Output the lines of the entries below beginning at the one with "840x421 pixels." and ending with the last, exactly as written and without pictures.

Pixel coordinate grounding data
►

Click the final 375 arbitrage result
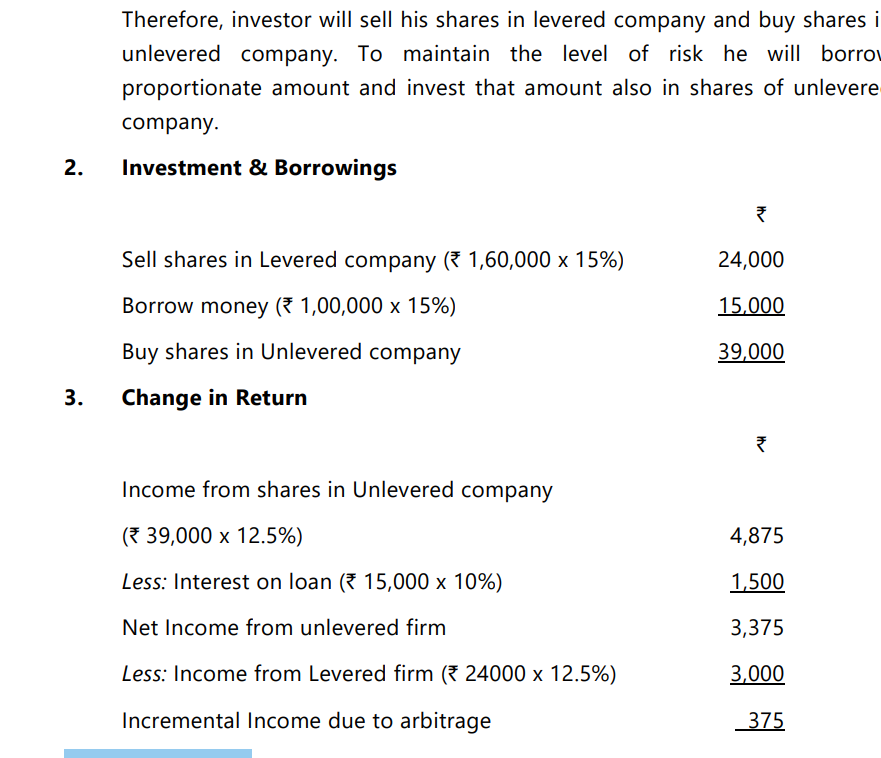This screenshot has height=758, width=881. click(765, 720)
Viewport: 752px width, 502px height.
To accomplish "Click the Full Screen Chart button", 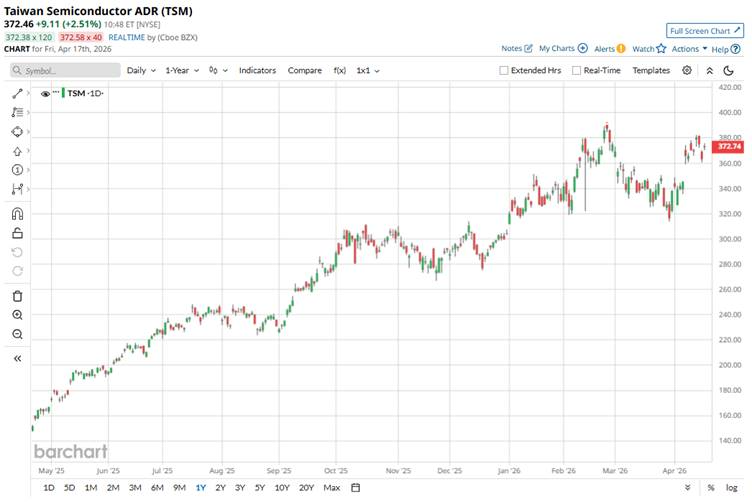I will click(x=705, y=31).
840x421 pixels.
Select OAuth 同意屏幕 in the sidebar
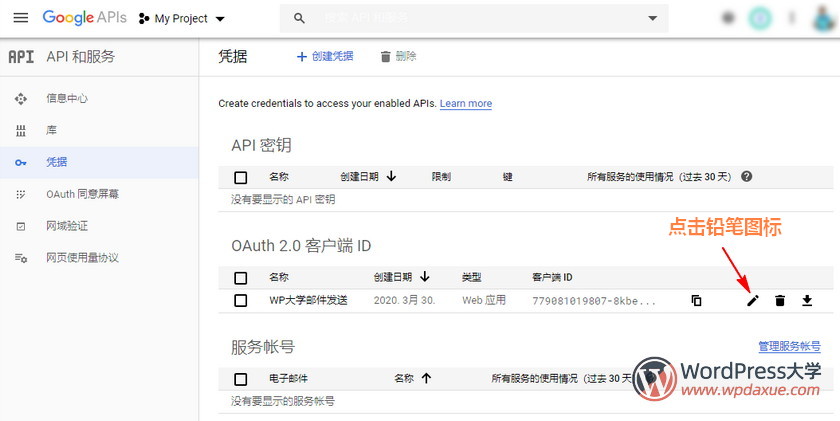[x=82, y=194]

◄

Finished exercise:
840x421 pixels.
Select OAuth 同意屏幕 in the sidebar
[x=82, y=194]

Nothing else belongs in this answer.